■ **Assigned task**
Below are the records; copy out every line that holds the word "agent".

■ **Input for this task**
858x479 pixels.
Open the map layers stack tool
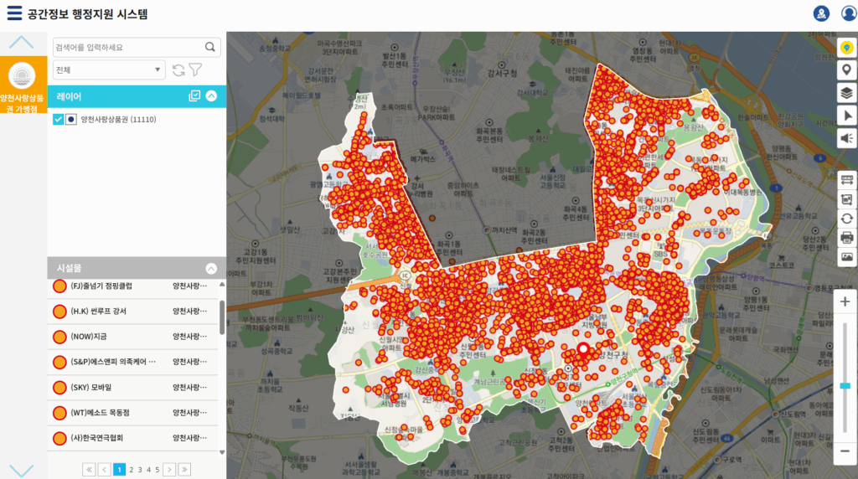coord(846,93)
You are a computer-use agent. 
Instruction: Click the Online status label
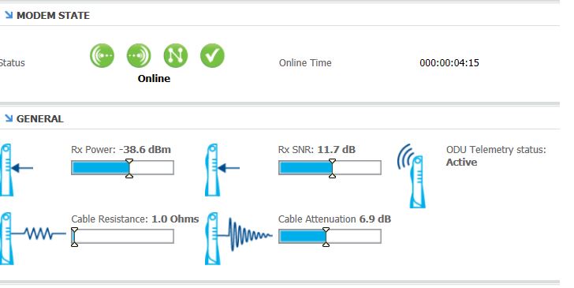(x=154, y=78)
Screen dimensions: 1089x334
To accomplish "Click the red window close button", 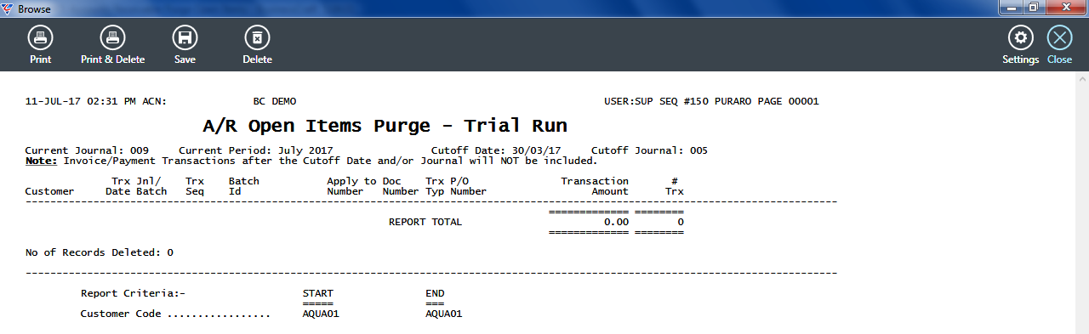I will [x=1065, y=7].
---
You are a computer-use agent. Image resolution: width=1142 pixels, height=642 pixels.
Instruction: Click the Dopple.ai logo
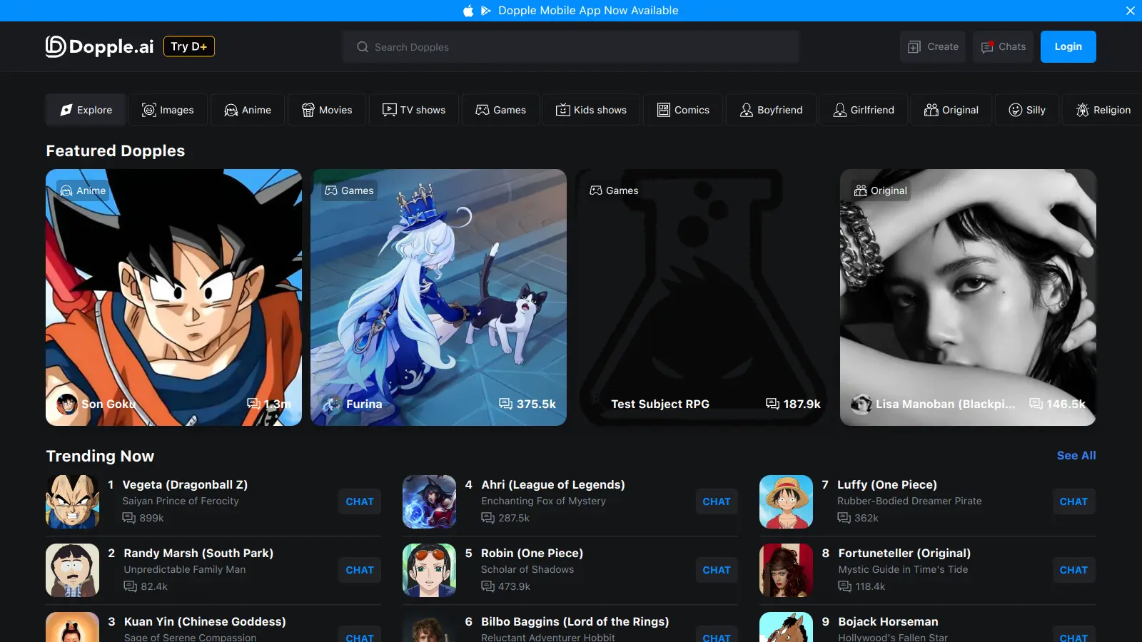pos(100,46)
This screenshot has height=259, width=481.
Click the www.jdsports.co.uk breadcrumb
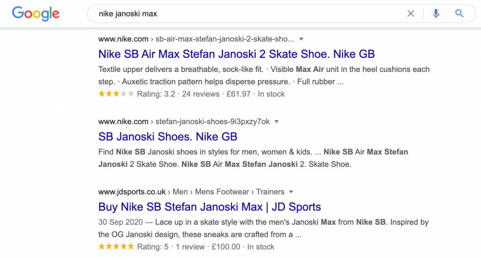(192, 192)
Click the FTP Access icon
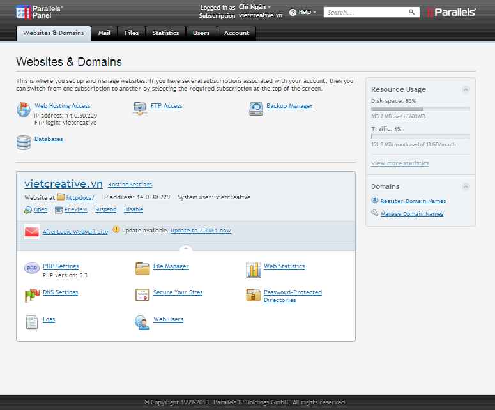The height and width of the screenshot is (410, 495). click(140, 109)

■ **Response area**
You are a computer-use agent. 
You are a computer-use agent. Image resolution: width=1142 pixels, height=642 pixels.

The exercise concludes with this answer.